Statement issued June 4th, 2020:

 As sisters of the Alpha Chapter of Delta Phi Epsilon Professional Foreign Service Sorority, we swore to fight for Freedom, Justice, and Human Rights wherever our lives may take us. We stand in solidarity with the Black Identifying community and the Black Lives Matter movement in response to the murder of George Floyd, Breonna Taylor, Ahmaud Arbery, Tony McDade, and countless other Black lives lost to police brutality, white supremacy, and systemic racism. We as Georgetown students have benefited from the institutional racism that is pervasive in our community, and we recognize that our organization would not exist without Georgetown’s sale of 272 black Americans in 1838.* As women for others, we commit to fighting institutional racism in all its forms, both inside and outside of our organization, across our nation and the globe. 

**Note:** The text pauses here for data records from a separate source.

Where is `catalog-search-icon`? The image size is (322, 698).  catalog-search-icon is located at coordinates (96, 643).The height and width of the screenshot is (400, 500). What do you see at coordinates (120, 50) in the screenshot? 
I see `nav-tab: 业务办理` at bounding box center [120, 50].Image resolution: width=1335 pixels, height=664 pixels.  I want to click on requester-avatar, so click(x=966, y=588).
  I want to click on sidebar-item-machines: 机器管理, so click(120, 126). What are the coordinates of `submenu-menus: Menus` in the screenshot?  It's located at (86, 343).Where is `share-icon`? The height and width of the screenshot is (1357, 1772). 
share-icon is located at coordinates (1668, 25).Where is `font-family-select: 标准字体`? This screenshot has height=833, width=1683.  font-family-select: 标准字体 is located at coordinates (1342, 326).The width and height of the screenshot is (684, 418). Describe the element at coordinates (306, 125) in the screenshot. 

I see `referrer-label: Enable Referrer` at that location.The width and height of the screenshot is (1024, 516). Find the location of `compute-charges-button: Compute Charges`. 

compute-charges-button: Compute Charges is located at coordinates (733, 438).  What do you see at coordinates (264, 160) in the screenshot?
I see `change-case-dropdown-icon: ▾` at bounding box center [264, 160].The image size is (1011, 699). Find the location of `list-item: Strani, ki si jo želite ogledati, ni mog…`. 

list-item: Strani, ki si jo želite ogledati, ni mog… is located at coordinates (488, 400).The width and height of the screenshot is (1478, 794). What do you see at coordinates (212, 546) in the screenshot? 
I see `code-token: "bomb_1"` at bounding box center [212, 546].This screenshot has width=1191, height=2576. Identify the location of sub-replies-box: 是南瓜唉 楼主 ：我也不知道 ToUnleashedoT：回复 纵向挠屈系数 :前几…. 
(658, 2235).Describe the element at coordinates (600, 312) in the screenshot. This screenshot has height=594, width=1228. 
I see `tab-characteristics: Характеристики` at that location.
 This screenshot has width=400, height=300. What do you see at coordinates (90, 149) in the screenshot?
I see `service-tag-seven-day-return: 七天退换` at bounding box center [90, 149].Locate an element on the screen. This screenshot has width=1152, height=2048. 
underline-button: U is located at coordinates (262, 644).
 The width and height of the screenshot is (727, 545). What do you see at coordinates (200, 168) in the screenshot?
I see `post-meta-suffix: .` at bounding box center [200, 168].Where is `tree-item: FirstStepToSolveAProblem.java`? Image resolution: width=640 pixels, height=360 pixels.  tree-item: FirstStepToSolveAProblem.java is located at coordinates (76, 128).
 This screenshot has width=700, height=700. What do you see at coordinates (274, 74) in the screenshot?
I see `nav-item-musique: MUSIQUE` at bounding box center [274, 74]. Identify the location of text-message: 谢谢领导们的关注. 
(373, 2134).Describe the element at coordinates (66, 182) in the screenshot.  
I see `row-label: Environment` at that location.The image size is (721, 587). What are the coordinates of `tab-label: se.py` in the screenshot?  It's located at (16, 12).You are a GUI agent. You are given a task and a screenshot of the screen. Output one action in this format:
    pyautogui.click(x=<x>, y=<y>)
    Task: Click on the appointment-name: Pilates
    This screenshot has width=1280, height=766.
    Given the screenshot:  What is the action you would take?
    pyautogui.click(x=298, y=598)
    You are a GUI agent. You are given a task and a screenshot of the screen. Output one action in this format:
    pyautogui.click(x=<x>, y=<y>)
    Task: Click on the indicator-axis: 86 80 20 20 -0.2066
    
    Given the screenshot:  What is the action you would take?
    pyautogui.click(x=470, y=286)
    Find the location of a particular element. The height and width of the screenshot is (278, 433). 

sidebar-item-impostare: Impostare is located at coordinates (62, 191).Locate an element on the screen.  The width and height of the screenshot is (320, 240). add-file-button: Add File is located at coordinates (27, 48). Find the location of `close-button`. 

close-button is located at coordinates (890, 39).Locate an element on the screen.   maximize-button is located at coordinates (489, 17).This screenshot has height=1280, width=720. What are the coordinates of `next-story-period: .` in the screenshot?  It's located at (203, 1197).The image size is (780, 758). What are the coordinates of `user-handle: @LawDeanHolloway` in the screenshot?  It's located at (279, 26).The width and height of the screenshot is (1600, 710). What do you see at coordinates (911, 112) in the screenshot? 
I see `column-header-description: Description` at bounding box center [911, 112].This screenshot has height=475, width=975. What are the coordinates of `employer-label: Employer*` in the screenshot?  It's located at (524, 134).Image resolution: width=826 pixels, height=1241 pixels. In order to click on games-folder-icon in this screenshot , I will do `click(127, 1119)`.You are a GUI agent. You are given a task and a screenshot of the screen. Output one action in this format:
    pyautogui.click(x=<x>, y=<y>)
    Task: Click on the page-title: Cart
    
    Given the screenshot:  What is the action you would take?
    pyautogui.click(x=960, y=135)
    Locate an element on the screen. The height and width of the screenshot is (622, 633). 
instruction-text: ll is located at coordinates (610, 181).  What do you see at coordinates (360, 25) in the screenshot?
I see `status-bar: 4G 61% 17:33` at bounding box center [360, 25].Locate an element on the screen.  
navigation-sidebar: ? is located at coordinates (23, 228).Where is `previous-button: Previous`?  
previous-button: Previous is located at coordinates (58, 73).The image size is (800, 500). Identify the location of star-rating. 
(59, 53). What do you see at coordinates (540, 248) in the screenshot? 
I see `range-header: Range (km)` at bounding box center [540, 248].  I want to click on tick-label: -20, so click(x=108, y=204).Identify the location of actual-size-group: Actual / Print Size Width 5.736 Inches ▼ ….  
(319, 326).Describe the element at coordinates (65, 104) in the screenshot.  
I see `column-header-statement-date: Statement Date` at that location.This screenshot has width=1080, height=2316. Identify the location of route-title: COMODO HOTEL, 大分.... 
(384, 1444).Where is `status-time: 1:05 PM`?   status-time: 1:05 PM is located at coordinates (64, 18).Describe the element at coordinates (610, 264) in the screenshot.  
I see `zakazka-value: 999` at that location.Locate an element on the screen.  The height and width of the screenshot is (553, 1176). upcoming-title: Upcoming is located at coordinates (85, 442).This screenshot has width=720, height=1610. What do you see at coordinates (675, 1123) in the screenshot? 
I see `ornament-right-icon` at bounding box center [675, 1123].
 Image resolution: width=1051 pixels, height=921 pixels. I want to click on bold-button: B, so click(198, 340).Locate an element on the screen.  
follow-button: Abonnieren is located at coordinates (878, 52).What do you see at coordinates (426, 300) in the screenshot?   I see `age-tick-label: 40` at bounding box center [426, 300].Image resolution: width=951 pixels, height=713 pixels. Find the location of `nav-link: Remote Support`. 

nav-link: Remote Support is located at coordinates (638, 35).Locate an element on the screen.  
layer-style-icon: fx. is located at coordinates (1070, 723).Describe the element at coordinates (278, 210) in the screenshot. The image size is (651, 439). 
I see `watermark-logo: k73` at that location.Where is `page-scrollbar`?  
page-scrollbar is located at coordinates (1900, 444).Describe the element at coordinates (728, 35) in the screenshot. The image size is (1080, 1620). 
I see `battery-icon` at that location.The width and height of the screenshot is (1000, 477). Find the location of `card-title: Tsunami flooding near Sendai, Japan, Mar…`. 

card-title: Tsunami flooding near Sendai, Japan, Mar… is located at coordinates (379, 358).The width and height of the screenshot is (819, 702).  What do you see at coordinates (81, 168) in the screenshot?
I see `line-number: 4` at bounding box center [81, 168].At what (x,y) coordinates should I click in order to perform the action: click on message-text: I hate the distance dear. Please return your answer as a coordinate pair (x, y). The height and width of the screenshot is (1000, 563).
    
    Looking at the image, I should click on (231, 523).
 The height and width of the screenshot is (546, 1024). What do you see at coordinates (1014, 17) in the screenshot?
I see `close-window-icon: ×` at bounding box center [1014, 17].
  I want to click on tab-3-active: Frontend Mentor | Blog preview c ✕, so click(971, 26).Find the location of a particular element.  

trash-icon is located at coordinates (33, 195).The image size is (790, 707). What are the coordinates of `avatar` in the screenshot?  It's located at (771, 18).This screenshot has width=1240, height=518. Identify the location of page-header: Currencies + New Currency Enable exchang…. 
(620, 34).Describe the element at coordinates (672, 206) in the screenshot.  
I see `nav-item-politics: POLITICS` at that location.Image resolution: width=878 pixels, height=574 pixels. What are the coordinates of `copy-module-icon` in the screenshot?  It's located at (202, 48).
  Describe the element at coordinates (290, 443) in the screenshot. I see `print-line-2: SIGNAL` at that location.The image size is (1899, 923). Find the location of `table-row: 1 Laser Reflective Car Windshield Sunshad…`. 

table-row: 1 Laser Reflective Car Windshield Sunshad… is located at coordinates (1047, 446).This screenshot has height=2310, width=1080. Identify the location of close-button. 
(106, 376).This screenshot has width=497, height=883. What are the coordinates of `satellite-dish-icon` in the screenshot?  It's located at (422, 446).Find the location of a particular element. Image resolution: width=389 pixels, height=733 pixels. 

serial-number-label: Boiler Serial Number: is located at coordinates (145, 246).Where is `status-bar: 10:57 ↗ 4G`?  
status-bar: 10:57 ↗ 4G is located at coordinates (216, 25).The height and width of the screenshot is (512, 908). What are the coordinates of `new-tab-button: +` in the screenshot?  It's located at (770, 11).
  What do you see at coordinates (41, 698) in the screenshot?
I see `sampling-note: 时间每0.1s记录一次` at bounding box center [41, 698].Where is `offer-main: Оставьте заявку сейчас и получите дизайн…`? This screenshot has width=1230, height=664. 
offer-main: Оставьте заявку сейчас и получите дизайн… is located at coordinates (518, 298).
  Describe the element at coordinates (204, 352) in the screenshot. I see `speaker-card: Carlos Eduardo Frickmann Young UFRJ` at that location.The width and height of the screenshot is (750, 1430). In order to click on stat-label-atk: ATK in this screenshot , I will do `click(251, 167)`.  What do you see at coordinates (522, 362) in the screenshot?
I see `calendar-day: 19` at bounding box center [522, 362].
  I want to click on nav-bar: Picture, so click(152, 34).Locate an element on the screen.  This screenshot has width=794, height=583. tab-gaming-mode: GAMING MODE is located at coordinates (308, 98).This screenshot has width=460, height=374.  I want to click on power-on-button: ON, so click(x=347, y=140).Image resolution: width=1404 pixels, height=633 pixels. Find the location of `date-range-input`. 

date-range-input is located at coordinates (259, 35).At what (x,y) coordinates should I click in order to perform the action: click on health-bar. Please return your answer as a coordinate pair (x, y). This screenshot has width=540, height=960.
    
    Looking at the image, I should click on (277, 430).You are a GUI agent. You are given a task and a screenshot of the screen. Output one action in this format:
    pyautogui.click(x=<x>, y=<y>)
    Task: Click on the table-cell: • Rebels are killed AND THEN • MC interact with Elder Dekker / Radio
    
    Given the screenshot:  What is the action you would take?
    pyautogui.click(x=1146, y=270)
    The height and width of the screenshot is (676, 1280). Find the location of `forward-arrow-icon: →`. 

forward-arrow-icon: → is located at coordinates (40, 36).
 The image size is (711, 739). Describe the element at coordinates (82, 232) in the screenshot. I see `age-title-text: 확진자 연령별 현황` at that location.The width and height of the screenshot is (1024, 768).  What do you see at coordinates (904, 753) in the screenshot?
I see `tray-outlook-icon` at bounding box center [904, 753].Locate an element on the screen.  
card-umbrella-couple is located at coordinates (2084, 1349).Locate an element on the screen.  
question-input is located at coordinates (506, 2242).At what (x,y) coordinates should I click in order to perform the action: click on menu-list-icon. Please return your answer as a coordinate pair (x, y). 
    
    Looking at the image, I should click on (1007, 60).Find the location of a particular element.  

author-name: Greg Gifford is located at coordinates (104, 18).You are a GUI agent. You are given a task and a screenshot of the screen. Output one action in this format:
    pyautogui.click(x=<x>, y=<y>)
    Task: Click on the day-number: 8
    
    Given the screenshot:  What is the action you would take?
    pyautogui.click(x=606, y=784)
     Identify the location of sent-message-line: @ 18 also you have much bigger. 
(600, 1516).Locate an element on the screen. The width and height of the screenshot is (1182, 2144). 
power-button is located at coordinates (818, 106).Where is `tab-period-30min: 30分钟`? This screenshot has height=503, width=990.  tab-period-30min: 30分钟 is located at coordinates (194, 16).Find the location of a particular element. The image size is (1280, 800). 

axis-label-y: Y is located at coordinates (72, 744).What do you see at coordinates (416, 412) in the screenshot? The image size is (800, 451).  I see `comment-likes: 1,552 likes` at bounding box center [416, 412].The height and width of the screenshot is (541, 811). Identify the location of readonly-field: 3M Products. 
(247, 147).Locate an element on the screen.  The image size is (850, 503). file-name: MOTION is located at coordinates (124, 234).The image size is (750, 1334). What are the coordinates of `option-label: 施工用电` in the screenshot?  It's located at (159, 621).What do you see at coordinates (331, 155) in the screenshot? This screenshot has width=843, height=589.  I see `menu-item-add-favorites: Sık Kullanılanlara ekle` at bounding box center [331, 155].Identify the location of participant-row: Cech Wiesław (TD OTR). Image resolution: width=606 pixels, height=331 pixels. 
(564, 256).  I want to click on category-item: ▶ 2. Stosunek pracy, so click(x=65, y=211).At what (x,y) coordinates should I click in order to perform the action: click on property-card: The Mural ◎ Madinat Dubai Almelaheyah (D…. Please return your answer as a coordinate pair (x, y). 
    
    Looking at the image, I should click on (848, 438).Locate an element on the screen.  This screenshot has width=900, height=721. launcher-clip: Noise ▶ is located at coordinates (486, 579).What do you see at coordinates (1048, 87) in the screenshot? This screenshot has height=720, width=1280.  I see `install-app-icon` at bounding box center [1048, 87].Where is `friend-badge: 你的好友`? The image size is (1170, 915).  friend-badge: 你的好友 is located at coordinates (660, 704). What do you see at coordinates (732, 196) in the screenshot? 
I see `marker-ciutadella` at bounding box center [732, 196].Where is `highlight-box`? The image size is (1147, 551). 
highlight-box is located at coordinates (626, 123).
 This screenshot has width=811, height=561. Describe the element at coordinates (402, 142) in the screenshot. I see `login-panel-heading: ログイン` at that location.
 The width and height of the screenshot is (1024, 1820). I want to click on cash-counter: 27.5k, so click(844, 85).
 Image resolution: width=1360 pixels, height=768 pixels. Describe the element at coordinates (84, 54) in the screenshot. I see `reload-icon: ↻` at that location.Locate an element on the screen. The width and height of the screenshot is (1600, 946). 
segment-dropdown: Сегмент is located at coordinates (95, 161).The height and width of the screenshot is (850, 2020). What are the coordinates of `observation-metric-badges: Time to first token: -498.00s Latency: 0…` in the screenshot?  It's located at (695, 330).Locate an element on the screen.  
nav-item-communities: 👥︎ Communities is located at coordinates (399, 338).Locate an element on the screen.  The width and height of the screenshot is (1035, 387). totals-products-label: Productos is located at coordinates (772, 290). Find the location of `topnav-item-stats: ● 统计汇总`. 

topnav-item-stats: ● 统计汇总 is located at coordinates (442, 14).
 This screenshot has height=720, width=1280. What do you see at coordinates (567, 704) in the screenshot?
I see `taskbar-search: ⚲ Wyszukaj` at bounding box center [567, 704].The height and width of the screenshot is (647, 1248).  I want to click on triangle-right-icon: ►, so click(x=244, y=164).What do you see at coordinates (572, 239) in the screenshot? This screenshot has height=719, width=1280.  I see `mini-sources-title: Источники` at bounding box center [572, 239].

We have established a working group that will meet weekly within our sisterhood to confront racism. This group is working to implement concrete ways for DPE to effect change in our community, including but not limited to: adding a diversity and inclusion position to our board as well as working to eliminate barriers to joining and remaining part of our sisterhood. Our goals are to identify meaningful actions we can take to combat racism and to find and correct weaknesses within our sisterhood and our university. We cannot fight for justice in our community without finding and correcting weaknesses present in our own organization and campus. 

Our words and actions cannot bring back Black lives lost at the hands of police brutality and systemic racism, nor can they undo centuries of oppression. However, we reaffirm our commitment to educating ourselves to become better allies, utilizing our platform to help amplify Black voices, and fighting to shape a future that guarantees freedom and racial justice.